• _Extracted text_
******************************
Re: Parallel copy

From: vignesh C <vignesh21(at)gmail(dot)com>
To: Ashutosh Sharma <ashu(dot)coek88(at)gmail(dot)com>
Cc: Andres Freund <andres(at)anarazel(dot)de>, Amit Kapila <amit(dot)kapila16(at)gmail(dot)com>, Robert Haas <robertmhaas(at)gmail(dot)com>, Ants Aasma <ants(at)cybertec(dot)at>, Tomas Vondra <tomas(dot)vondra(at)2ndquadrant(dot)com>, Alastair Turner <minion(at)decodable(dot)me>, Thomas Munro <thomas(dot)munro(at)gmail(dot)com>, PostgreSQL Hackers <pgsql-hackers(at)lists(dot)postgresql(dot)org>
Subject: Re: Parallel copy
Date: 2020-06-23 06:52:02
Message-ID: CALDaNm0H3N9gK7CMheoaXkO99g=uAPA93nSZXu0xDarPyPY6sg@mail.gmail.com
Views: Raw Message | Whole Thread | Download mbox | Resend email
Thread:
Lists: pgsql-hackers

On Tue, Jun 23, 2020 at 8:07 AM vignesh C <vignesh21(at)gmail(dot)com> wrote:
> I have attached the patch for the same with the fixes.

The patches were not applying on the head, attached the patches that can be
applied on head.
I have added a commitfest entry[1] for this feature.

[1] - https://commitfest.postgresql.org/28/2610/

On Tue, Jun 23, 2020 at 8:07 AM vignesh C <vignesh21(at)gmail(dot)com> wrote:

> Thanks Ashutosh For your review, my comments are inline.
> On Fri, Jun 19, 2020 at 5:41 PM Ashutosh Sharma <ashu(dot)coek88(at)gmail(dot)com>
> wrote:
> >
> > Hi,
> >
> > I just got some time to review the first patch in the list i.e.
> 0001-Copy-code-readjustment-to-support-parallel-copy.patch. As the patch
> name suggests, it is just trying to reshuffle the existing code for COPY
> command here and there. There is no extra changes added in the patch as
> such, but still I do have some review comments, please have a look:
> >
> > 1) Can you please add some comments atop the new function
> PopulateAttributes() describing its functionality in detail. Further, this
> new function contains the code from BeginCopy() to set attribute level
> options used with COPY FROM such as FORCE_QUOTE, FORCE_NOT_NULL, FORCE_NULL
> etc. in cstate and along with that it also copies the code from BeginCopy()
> to set other infos such as client encoding type, encoding conversion etc.
> Hence, I think it would be good to give it some better name, basically
> something that matches with what actually it is doing.
******************************
• _What you need to do_
1 > In the mailing-list message, which new function does the reviewer ask to have comments added above?
2 > Reproduce the mailing-list message between "I have added" and "the list i.e.", inclusive.

• _Dataset content_
******************************
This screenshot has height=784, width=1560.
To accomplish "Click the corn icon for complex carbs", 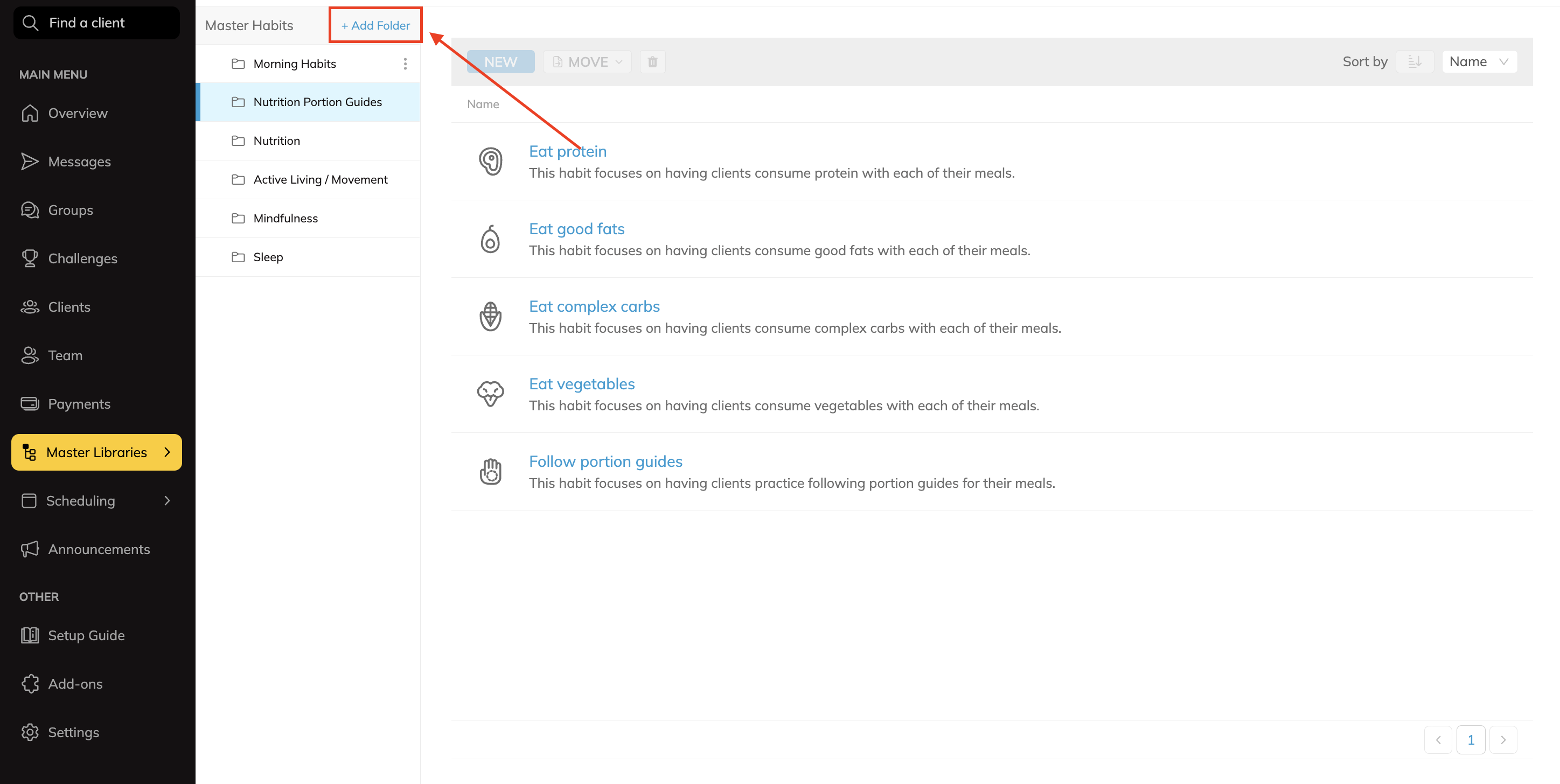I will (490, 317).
******************************
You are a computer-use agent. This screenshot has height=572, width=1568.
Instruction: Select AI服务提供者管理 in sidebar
******************************
• _Exercise results_
1 > PopulateAttributes()

2 >
I have added a commitfest entry[1] for this feature.

[1] - https://commitfest.postgresql.org/28/2610/

On Tue, Jun 23, 2020 at 8:07 AM vignesh C <vignesh21(at)gmail(dot)com> wrote:

> Thanks Ashutosh For your review, my comments are inline.
> On Fri, Jun 19, 2020 at 5:41 PM Ashutosh Sharma <ashu(dot)coek88(at)gmail(dot)com>
> wrote:
> >
> > Hi,
> >
> > I just got some time to review the first patch in the list i.e.